▸ WRITTEN TASK: Which lines in the items below contain the word "button"? Copy each of them in full.

▸ GIVEN DATA:
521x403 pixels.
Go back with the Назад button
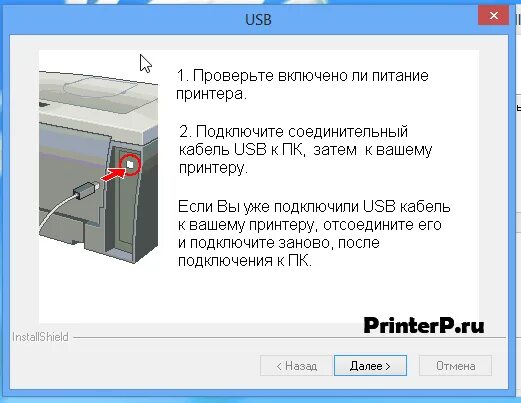[x=296, y=366]
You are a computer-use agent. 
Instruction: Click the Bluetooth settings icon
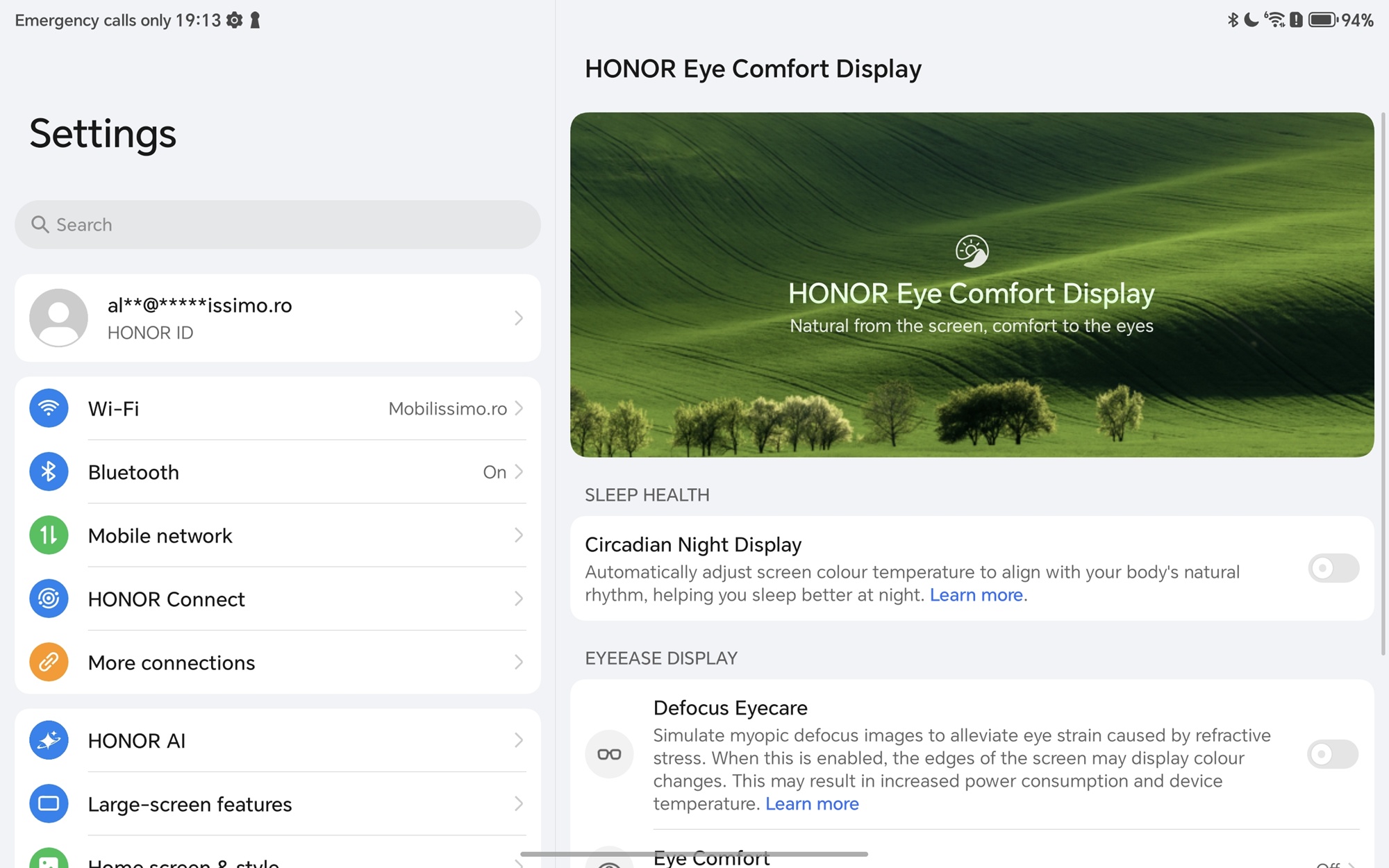click(x=49, y=472)
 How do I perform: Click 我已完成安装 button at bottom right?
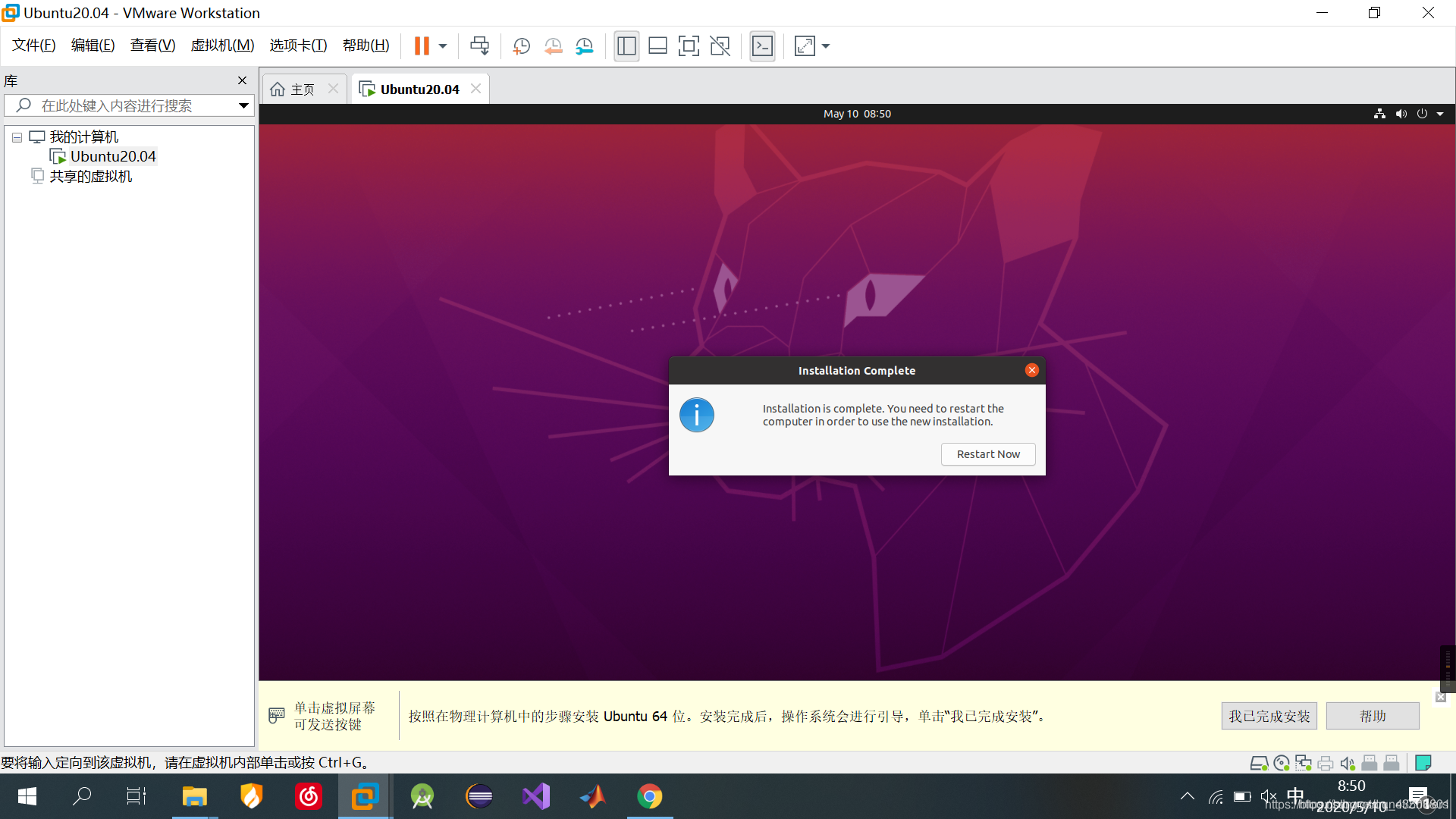[1269, 716]
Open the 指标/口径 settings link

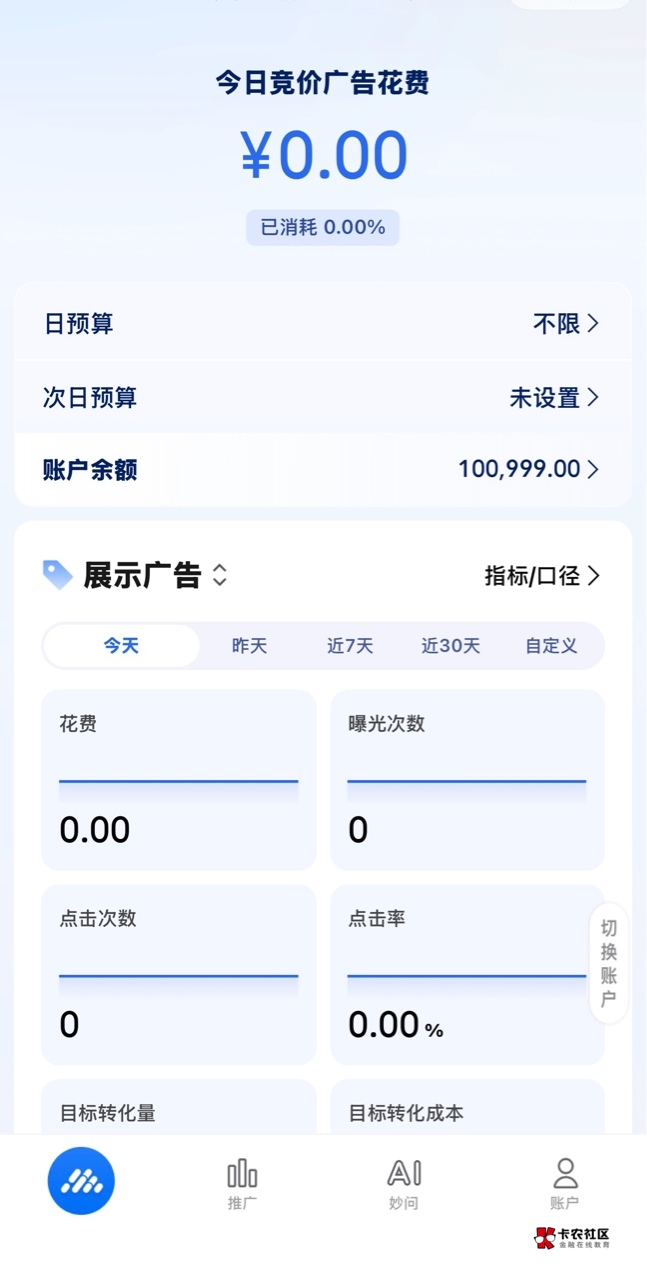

▸ OUTPUT:
Go back with the Назад button
 How do I perform: Click 我已完成安装 button at bottom right?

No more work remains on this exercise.